Museum honouring Ans Westra opens in Wellington

Museum honouring Ans Westra opens in Wellington

Ans Westra's body of work has been described as the most comprehensive visual record of Maori culture ever.

Now for the first time her photography will have a permanent home in Wellington, in a museum honouring 55 years of Kiwi images.

At 79 years old, Westra still keeps busy with photography.

But it's her work documenting Maori life during the 1960s that she's most well-known for.

"Often they would corner me and want to talk politics first," she says. "And I would have been the only European with an interest."

Westra first came here from the Netherlands in 1957, her interest in Maori sparked by the contrast with her life back home.

"Little Dutch children who were asked to perform on the piano for visitors ... [were] not given the same freedom [as Maori]."

Arguably her most famous project is Washday at the Pa, an illustrated children's book about the lives of a rural Maori family.

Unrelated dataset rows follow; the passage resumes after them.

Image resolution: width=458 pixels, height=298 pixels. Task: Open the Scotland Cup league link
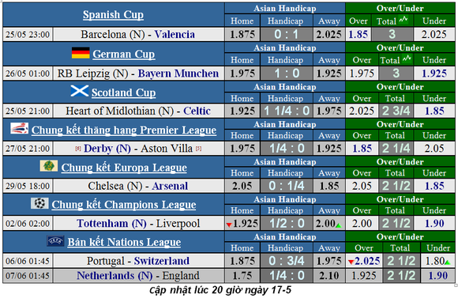[x=123, y=92]
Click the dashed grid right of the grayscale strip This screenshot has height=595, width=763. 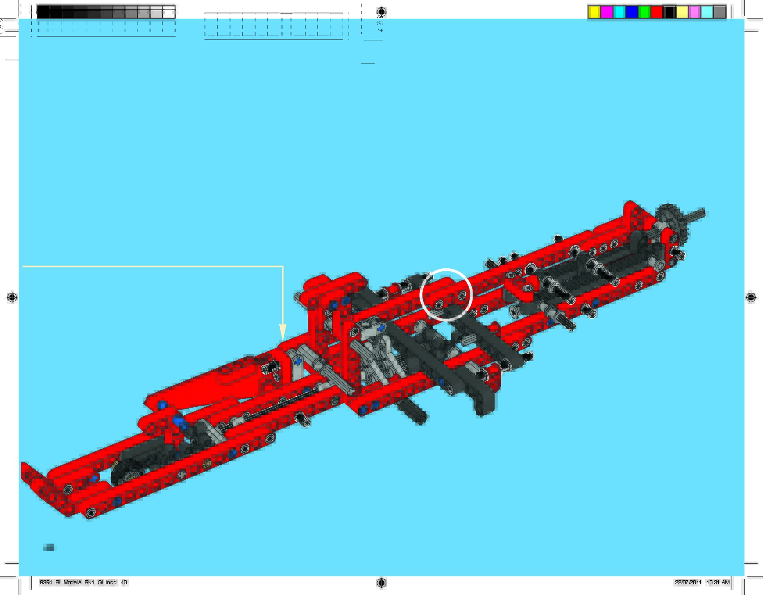pyautogui.click(x=274, y=26)
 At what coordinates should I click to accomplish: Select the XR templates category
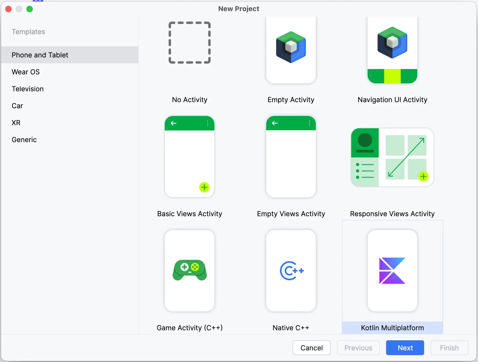16,123
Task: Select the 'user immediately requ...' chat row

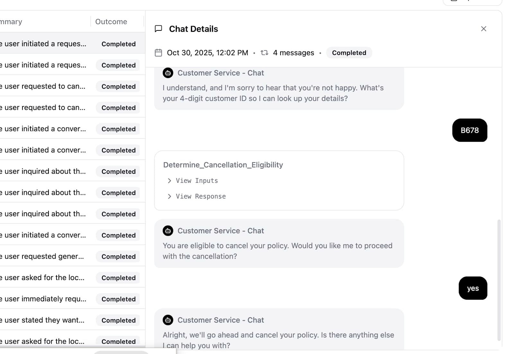Action: [x=45, y=299]
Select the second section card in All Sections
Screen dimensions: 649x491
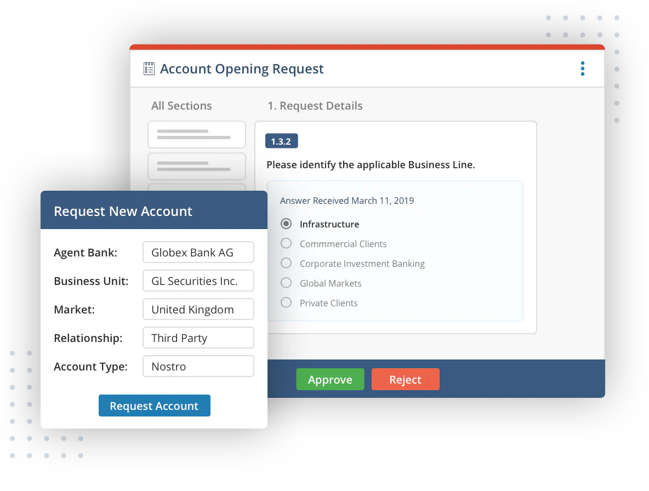click(196, 166)
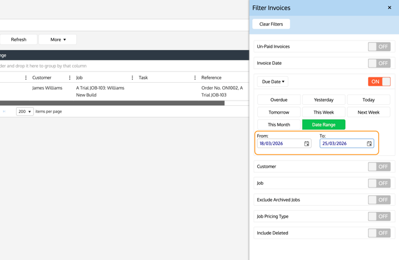This screenshot has height=260, width=399.
Task: Open the More dropdown menu
Action: click(58, 39)
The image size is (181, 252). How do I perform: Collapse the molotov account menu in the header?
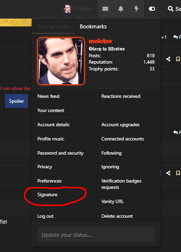(x=79, y=8)
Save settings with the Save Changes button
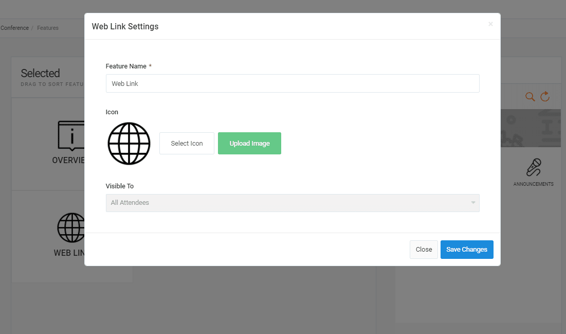Screen dimensions: 566x334 click(x=466, y=250)

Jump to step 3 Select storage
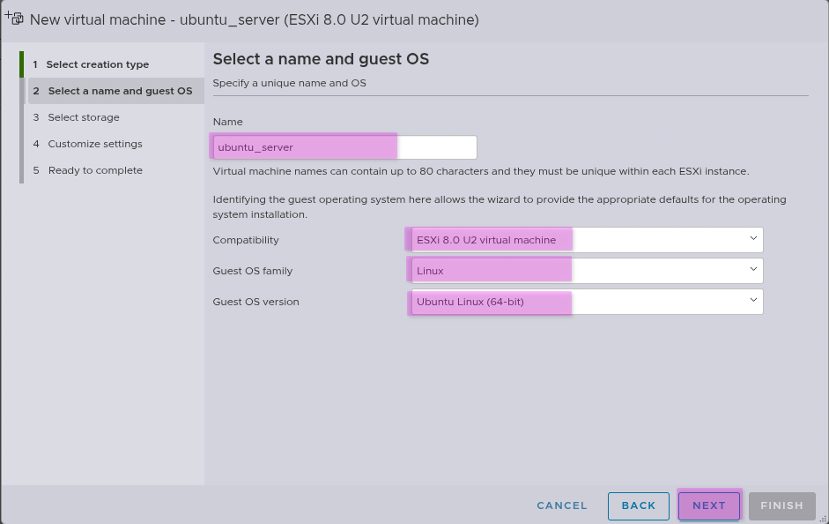[x=83, y=117]

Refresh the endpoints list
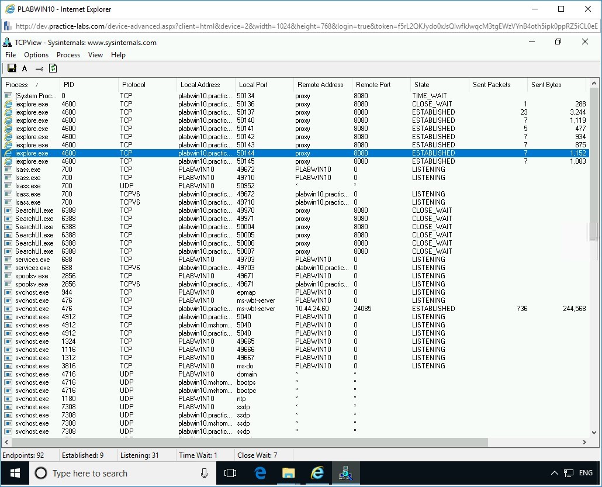tap(53, 68)
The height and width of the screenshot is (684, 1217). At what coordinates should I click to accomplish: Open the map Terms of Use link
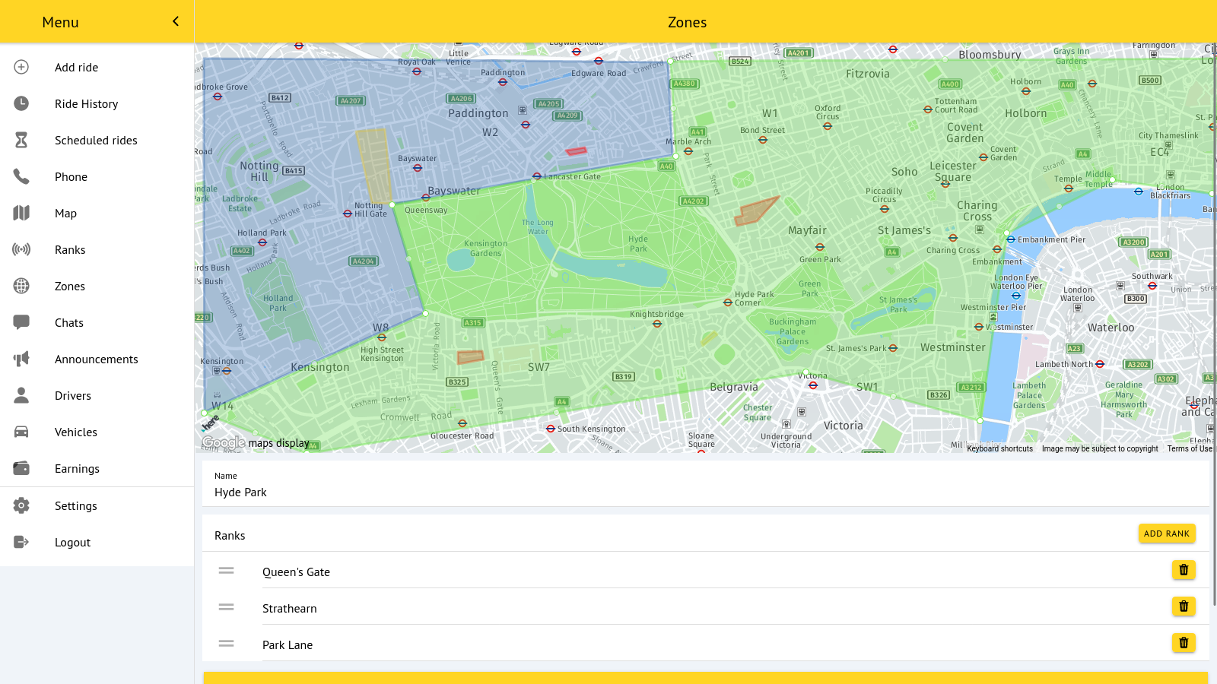click(x=1190, y=449)
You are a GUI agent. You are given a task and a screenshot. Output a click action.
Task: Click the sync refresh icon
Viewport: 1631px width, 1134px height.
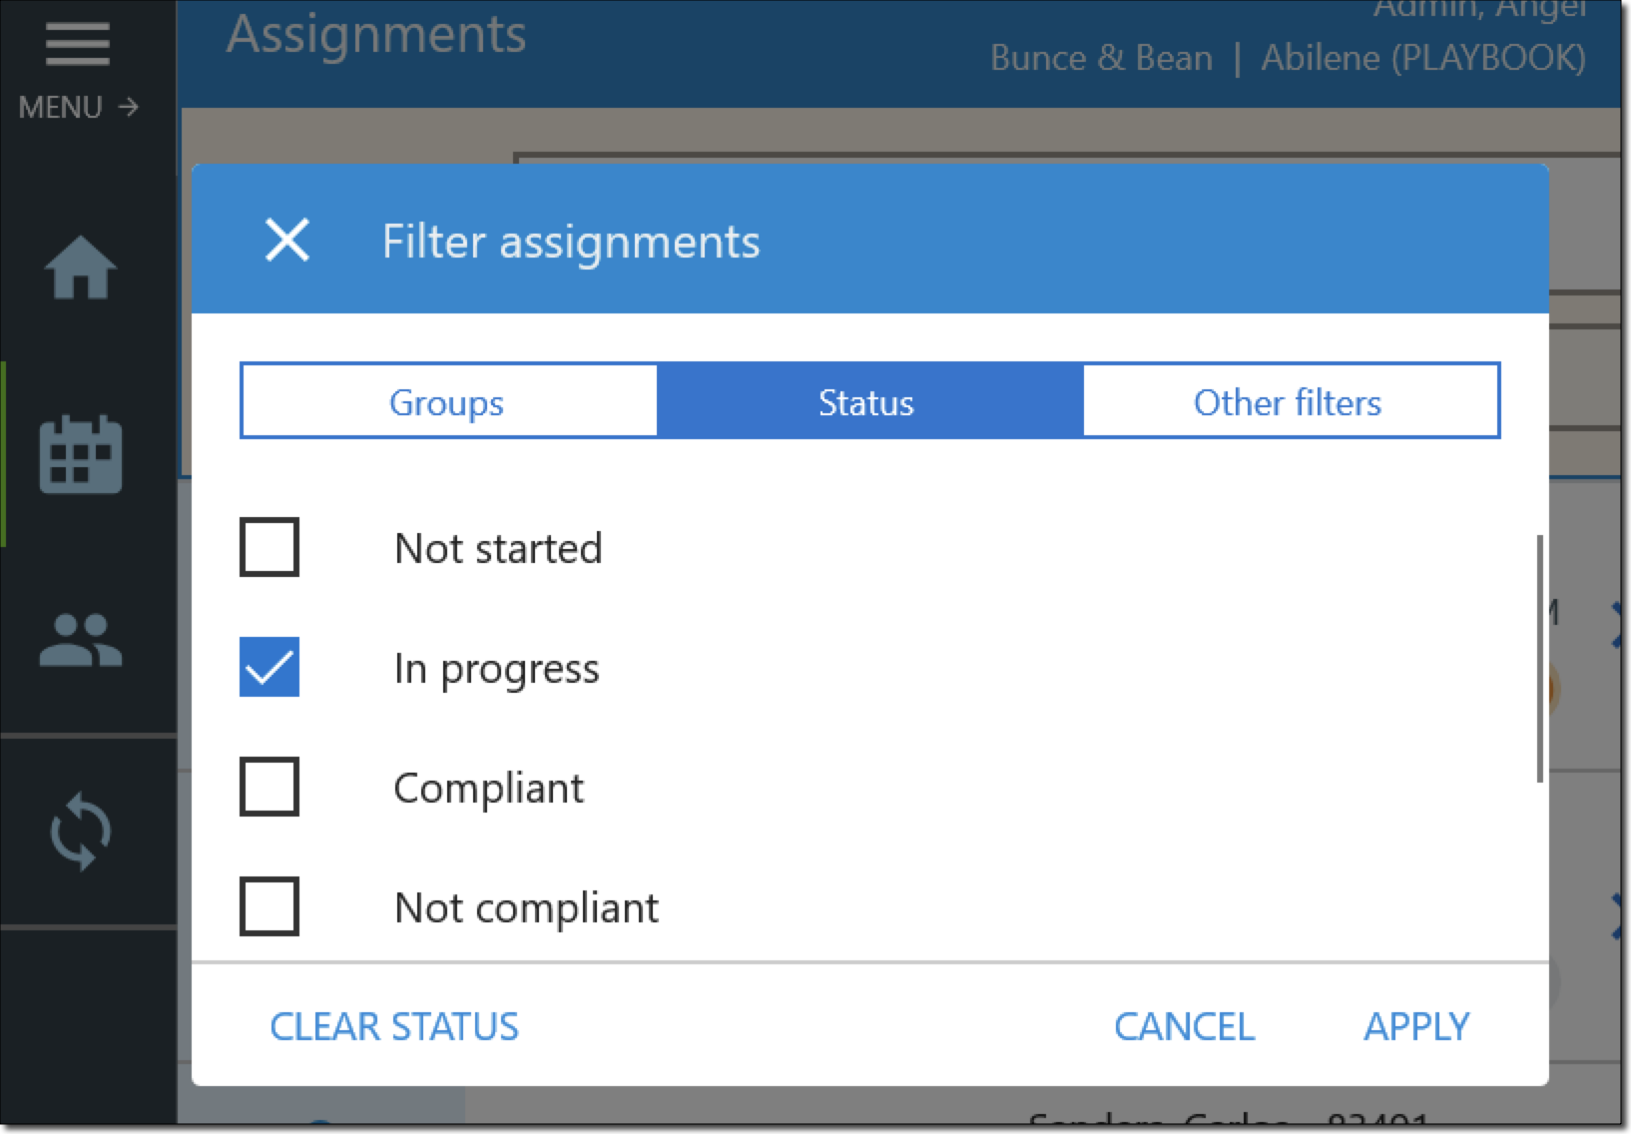tap(80, 831)
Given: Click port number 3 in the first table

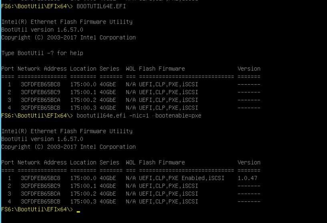Looking at the screenshot, I should (9, 100).
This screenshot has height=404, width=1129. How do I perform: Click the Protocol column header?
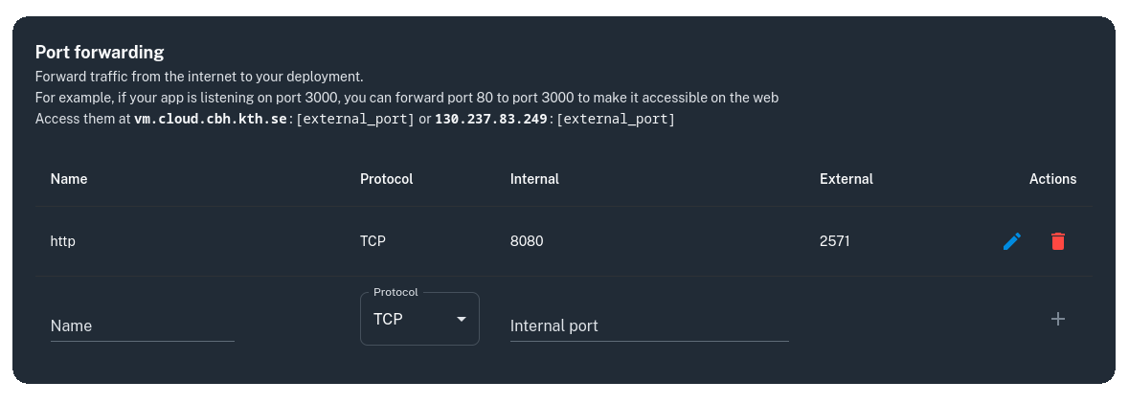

Westra Museum Director David Alsop says without her, large parts of Maori life during the 60s wouldn't have been visually recorded.

"It's uncharted, unparalleled," he says.

"It's very, very important for New Zealand history -- specifically for the people in the pictures, but also for New Zealand culture generally."

Westra's extensive body of work is being honoured at a museum above Wellington's Suite Gallery.

The museum was Mr Alsop's idea and it's been years in the making.

It's more than just a gallery of her photos, including one of her cameras, her darkroom set, and a reading area with a full download of all the material from the National Library.

The hardest part was choosing which photos to display from Westra's career, which spanned more than 50 years.

"We had a pool of prints that we prepared and had framed and had ready to hang, but even when we were hanging it was difficult choosing one over the other," Mr Alsop says.

The collection on display will be fluid, allowing Westra's extensive work to be suitably celebrated. 

Newshub.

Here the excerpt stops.